Integrated photonics requires high gain optical materials in the telecom wavelength range for optical amplifiers and coherent light sources. Erbium (Er) containing materials are ideal candidates due to the 1.5 μm emission from Er3+ ions. However, the Er density in typical Er-doped materials is less than 1 x 1020 cm-3, thus limiting the maximum optical gain to a few dB/cm, too small to be useful for integrated photonics applications. Er compounds could potentially solve this problem since they contain much higher Er density. So far the existing Er compounds suffer from short lifetime and strong upconversion effects, mainly due to poor quality of crystals produced by various methods of thin film growth and deposition. This dissertation explores a new Er compound: erbium chloride silicate (ECS, Er3(SiO4)2Cl ) in the nanowire form, which facilitates the growth of high quality single crystals. Growth methods for such single crystal ECS nanowires have been established. Various structural and optical characterizations have been carried out. The high crystal quality of ECS material leads to a long lifetime of the first excited state of Er3+ ions up to 1 ms at Er density higher than 1022 cm-3. This Er lifetime-density product was found to be the largest among all Er containing materials. A unique integrating sphere method was developed to measure the absorption cross section of ECS nanowires from 440 to 1580 nm. Pump-probe experiments demonstrated a 644 dB/cm signal enhancement from a single ECS wire.

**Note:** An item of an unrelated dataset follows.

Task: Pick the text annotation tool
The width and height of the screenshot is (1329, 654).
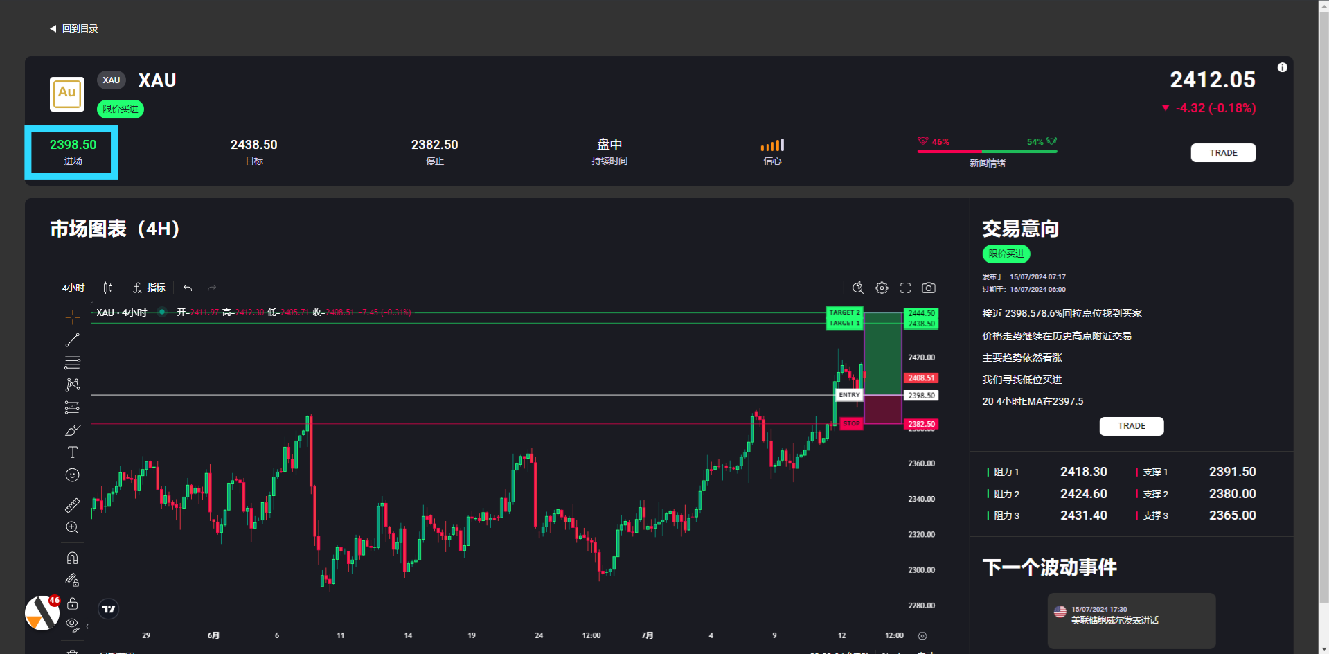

It was estimated that such large signal enhancement can overcome the absorption to result in a net material gain, but not sufficient to compensate waveguide propagation loss. In order to suppress the upconversion process in ECS, Ytterbium (Yb) and Yttrium (Y) ions are introduced as substituent ions of Er in the ECS crystal structure to reduce Er density. While the addition of Yb ions only partially succeeded, erbium yttrium chloride silicate (EYCS) with controllable Er density was synthesized successfully. EYCS with 30 at. % Er was found to be the best. It shows the strongest PL emission at 1.5 μm, and thus can be potentially used as a high gain material.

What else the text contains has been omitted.